Carey como siempre con carita de pena. Es la tercera a la que veo con esa melenita que yo llevaba hasta el día antes de cumplir 24 años. Todo vuelve, incluídos los vestidos con los que no puedes caminar. 



Deshilacharse, deshacerse, desaparecer… seguramente arder en 3 segundos si le acercas una cerilla o le cae electricidad estática de alguno de los 300 vestidos de terciopelo. 


Super fan del vestido «atasco en la trituradora de dirección general» de Keri Rusell.


A la nieta de Elvis su decisión de ir vestida de velo de novia virginal no le convence para nada. (La serie Todos quieren a Daisy Jones está muy bien).


John, John, John... Ni Dwight se hubiera puesto eso. Emily lleva un collar maravilloso y esto es lo único bueno que puedo decir de ella. De Christina Ricci lo único bueno que puedo decir es: SU MARIDO.


Nicolas Cage. Otro con tinte equivocado homenajeando a Lauren Postigo. 

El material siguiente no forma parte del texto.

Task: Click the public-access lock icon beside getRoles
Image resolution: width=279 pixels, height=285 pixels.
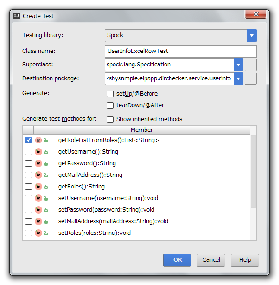Action: pyautogui.click(x=46, y=187)
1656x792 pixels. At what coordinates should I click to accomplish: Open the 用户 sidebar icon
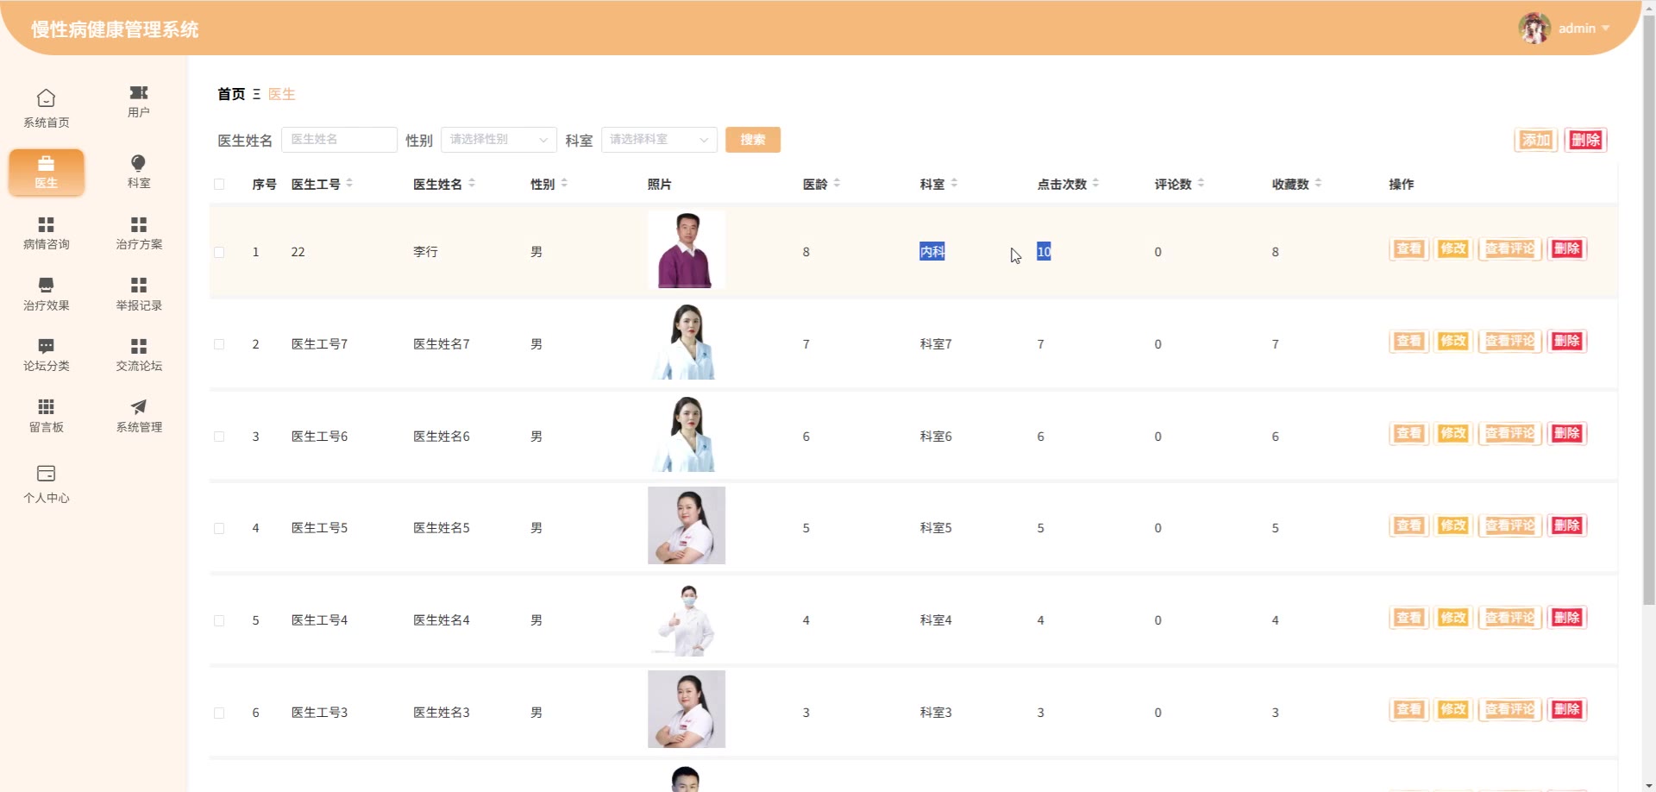coord(138,93)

Lenny cree que está tan bueno que se puede permitir esto. Yo creo que no. 


Requetenó a Rachel. La Sra. Maisel estaría disgustadísima y a su madre le hubiera dado un ictus.


Fantasia Barrino no está convencida. Yo tampoco: la entiendo tanto... Te pruebas algo en la tienda, crees que sí, tienes dudas pero dices «tengo que arriesgarme, salir de mi zona de confort». Lo compras, llega tu día, te lo pones y piensas: ¿por qué cojones no le hice caso a mi instinto? Todas hemos sido Fantasia alguna vez. 


Todos en pie: Gillian Anderson maravillosa. He leído por ahí que el bordado del vestido son vulvas. Lo que queráis, como si llevara grabadas porterías de fútbol, me da igual. Ella está fantabulosa. Por ponerle una pega: Gillian, ¿para qué el bolsito ridículo? 


Brie Larson. Qué mona de embudo de esos que le pones a tu perro para que no se rasque cuando le han operado. Me encantaría que con ese vestido solo pudiera estar de pie, que no pudieras sentarte, como si fuera un vestido de Barbie. Perdón: de Margot. 


Heidi compite en otra liga. Qué cabrona. 


Ni una gala sin su representante de la tendencia «no quiero ser como la masa, quiero ser original, diferente, divertido, rompedor» y cagarla.


The mamarrachest. 


Ya estaba tardando en salir la malvada de Disney. ¿A quién se le ocurre llevar algo así? Te agachas y le sacas el ojo a alguien. O la gente se pasa la noche tirándote cosas a ver si aciertan a encestar. 


Issa Rae deslumbrante de El gran Gatsby.


Justin se suma a la tendencia de llevar reloj (algo que aplaudo muy fuertemente) pero no consigue compensar los 3000 puntos negativos por el traje color dulce de leche o virus estomacal de estos días en España. 


No sé quien es Rachel Smith pero me encanta su vestido de flores barrocas. Y a ella también. Y Matt Bomer también me encanta. 


Y chimpún. Ha sido divertido. Tengo que recuperar los despellejes. Por las risas y las tonterías.